Juru bicara KPK Budi Prasetyo. Foto: Metrotvnews.com/Candra Yuri Nuralam.
Candra Yuri Nuralam • 21 July 2025 20:03
Jakarta: Komisi Pemberantasan Korupsi (KPK) menetapkan Pemilik PT Jembatan Nusantara Adjie (A) sebagai tahanan rumah. Dia merupakan tersangka dalam kasus dugaan korupsi dalam proses kerja sama usaha dan akuisisi Jembatan Nusantara oleh ASDP Indonesia Ferry (Persero).
"Tersangka A saat ini berstatus sebagai tahanan rumah karena memang kondisi kesehatannya sedang tidak baik," kata juru bicara KPK Budi Prasetyo di Gedung Merah Putih KPK, Jakarta Selatan, Senin, 21 Juli 2025.

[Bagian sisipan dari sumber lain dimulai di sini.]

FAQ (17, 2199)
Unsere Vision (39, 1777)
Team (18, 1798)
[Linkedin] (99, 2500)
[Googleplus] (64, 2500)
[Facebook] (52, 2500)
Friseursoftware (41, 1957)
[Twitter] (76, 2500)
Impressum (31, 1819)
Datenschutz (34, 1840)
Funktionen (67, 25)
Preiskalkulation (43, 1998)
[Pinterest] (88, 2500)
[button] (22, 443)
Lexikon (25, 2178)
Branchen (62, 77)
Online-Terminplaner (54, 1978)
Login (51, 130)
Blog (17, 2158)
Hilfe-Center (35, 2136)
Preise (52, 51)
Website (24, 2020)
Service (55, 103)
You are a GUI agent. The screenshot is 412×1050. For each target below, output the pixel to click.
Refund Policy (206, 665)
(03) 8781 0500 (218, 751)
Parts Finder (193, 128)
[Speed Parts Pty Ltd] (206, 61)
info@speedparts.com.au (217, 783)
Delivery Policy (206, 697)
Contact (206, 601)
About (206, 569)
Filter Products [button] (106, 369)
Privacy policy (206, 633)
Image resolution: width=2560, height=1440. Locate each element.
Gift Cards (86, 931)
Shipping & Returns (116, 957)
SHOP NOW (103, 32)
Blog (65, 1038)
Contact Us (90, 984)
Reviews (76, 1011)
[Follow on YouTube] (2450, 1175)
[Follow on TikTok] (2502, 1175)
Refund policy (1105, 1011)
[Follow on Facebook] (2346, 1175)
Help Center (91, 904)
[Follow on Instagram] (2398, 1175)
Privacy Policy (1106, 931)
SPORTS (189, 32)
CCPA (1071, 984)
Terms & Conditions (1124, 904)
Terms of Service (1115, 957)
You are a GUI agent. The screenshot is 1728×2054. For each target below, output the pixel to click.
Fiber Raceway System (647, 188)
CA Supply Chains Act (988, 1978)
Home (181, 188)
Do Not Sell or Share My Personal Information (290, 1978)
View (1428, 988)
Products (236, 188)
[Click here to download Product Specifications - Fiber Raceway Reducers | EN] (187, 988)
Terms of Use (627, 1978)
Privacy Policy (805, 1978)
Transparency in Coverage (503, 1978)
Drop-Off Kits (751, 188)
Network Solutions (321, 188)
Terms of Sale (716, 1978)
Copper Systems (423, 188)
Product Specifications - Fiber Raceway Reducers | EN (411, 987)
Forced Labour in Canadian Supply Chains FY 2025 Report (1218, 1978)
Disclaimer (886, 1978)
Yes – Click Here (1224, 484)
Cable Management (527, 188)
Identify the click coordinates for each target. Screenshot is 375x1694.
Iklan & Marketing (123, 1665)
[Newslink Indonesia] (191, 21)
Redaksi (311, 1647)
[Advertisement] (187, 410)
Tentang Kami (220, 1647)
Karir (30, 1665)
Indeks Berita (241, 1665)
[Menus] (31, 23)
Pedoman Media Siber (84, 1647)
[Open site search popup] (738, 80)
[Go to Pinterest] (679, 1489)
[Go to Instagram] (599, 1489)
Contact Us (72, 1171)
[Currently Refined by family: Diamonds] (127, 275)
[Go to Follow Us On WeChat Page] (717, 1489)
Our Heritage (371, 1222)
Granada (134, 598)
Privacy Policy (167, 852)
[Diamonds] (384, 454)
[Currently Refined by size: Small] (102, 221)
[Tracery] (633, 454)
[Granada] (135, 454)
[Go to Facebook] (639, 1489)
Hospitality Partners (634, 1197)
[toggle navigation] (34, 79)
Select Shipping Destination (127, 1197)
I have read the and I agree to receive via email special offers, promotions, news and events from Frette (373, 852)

Budi mengatakan, Adjie sakit dan harus menjalani perawatan saat ditahan penyidik, dalam kasus ini. Karena kondisi tubuhnya tak kunjung membaik, KPK menetapkannya sebagai tahanan rumah agar bisa diperiksa, dan melanjutkan proses hukum.
"Hari ini diperiksa sebagai tersangka untuk melengkapi berkas-berkas penyidikan," ujar Budi.
Masa penahanan Adji sudah dihitung sejak dijadikan tahanan rumah. KPK segera melengkapi berkas perkaranya untuk disidangkan dalam perkara ini. "KPK tentu berharap berkas segera lengkap dan bisa segera dilakukan tahap dua," ucap Budi.
KPK menetapkan empat tersangka dalam kasus ini yakni pemilik PT Jembatan Nusantara Adjie, mantan Direktur Utama PT ASDP Ira Puspadewi, eks Direktur Komersial dan Pelayanan ASDP Muhammad Yusuf Hadi, dan mantan Direktur Perencanaan dan Pengembangan ASDP Harry MAC.
Cuma Adjie yang kasusnya belum masuk ke tahap persidangan. Sebab, dia baru ditahan, dan kini dibantarkan karena sakit.
Kasus ini bermula saat Adjie menawarkan perusahaannya yang memiliki banyak kapal kepada Ira untuk diakuisisi oleh ASDP pada 2014. Namun, rencana itu ditolak oleh dewan dan direksi karena armada yang dimiliki Jembatan Nusantara sudah tua.
Beberapa tahun setelahnya, Ira dilantik sebagai direktur utama di perusahaan pelat merah itu. Adjie lantas menawarkan lagi perusahaannya untuk diakuisisi. Penawaran Adjie akhirnya diterima pada periode 2019-2020. Kerja sama dilanjut pada 2021-2022.
Nilai akuisisi dalam proyek ini senilai Rp1,2 triliun. Kesepakatan penuh terjadi pada 20 Oktober 2021.
Sejumlah proses dalam akuisisi perusahaan ini diduga disamarkan. Salah satunya yakni mengubah dokumen pemeriksaan kapal tua, menjadi seakan-akan baru.
Jembatan Nusantara mewariskan utang setelah diakuisisi. Negara ditaksir rugi Rp893,1 miliar dalam kasus ini.